> **Activity**: Go to the line containing "Given: Select the second asset's radio button" in the records below and print it and every following line exactly, on through the line containing "The image size is (917, 816).", then stop.

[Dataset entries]
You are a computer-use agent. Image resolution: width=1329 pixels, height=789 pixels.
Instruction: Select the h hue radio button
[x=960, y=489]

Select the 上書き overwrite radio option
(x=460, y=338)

--

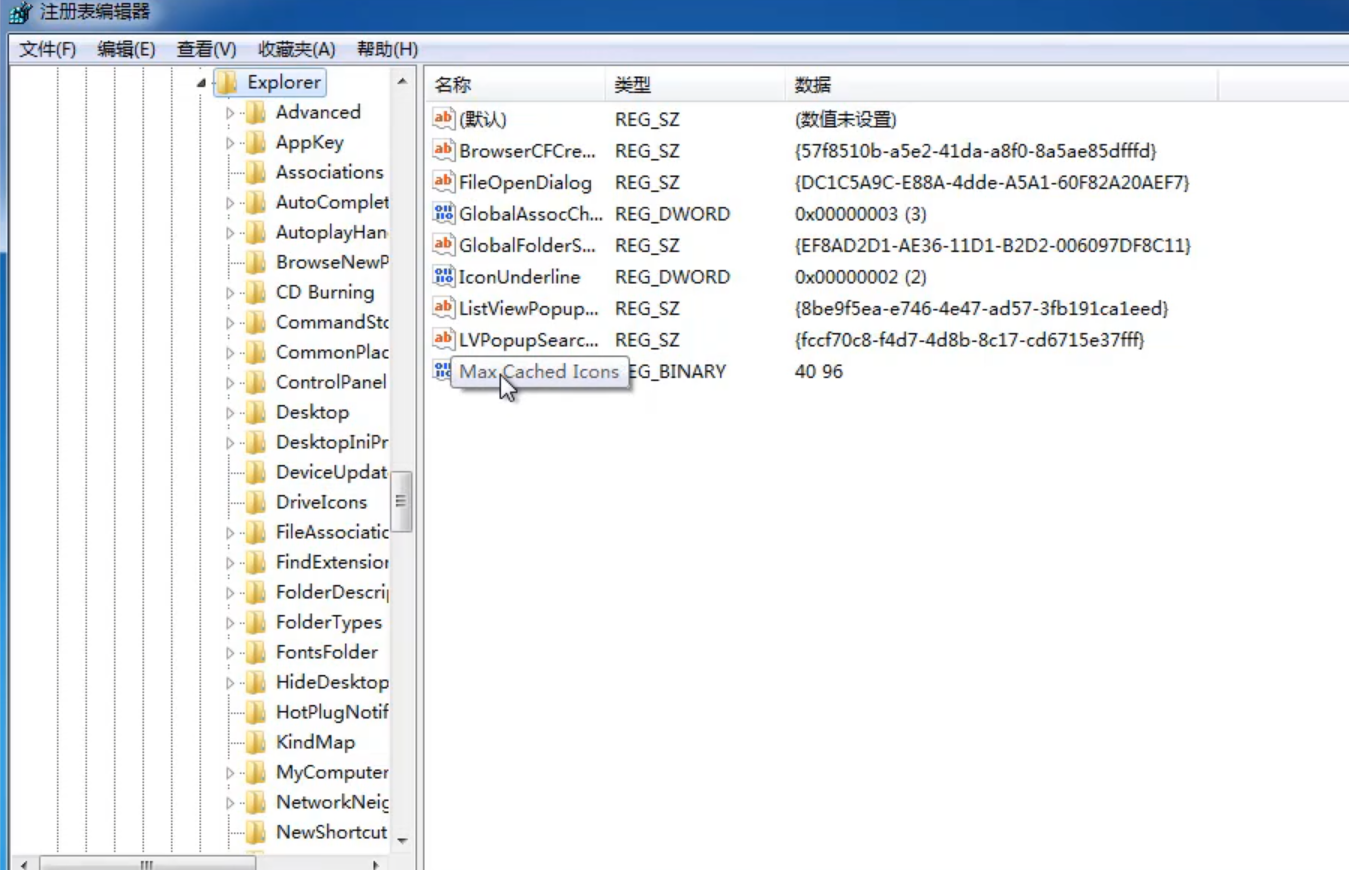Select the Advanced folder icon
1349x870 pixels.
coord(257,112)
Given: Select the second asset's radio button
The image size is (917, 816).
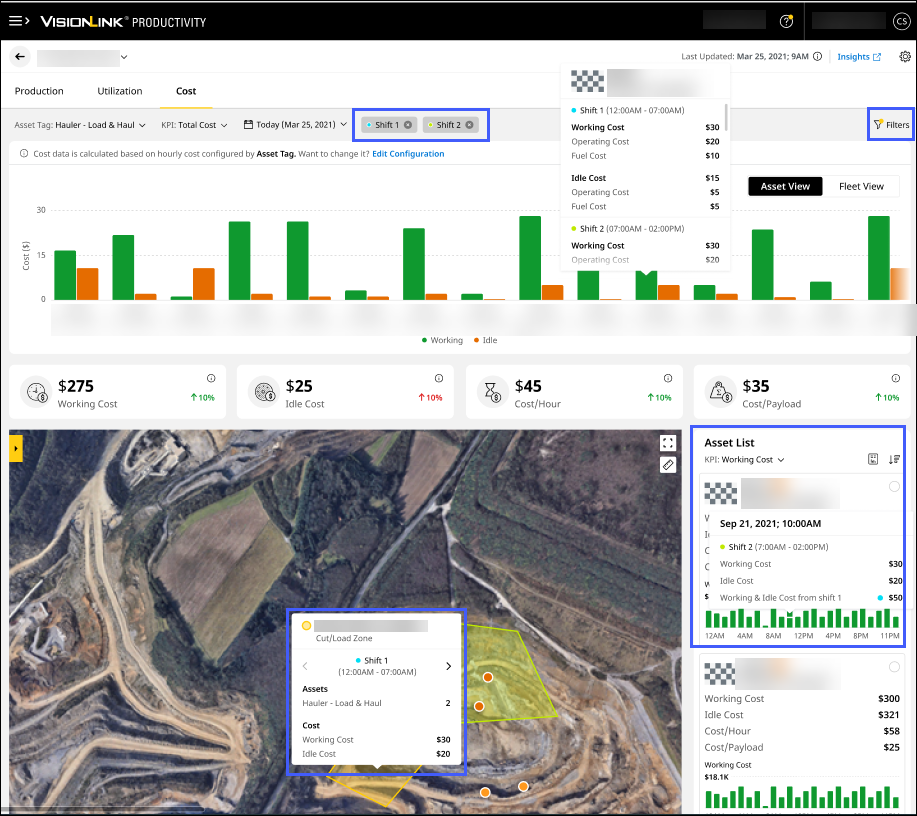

> **Answer section**:
Given: Select the second asset's radio button
The image size is (917, 816).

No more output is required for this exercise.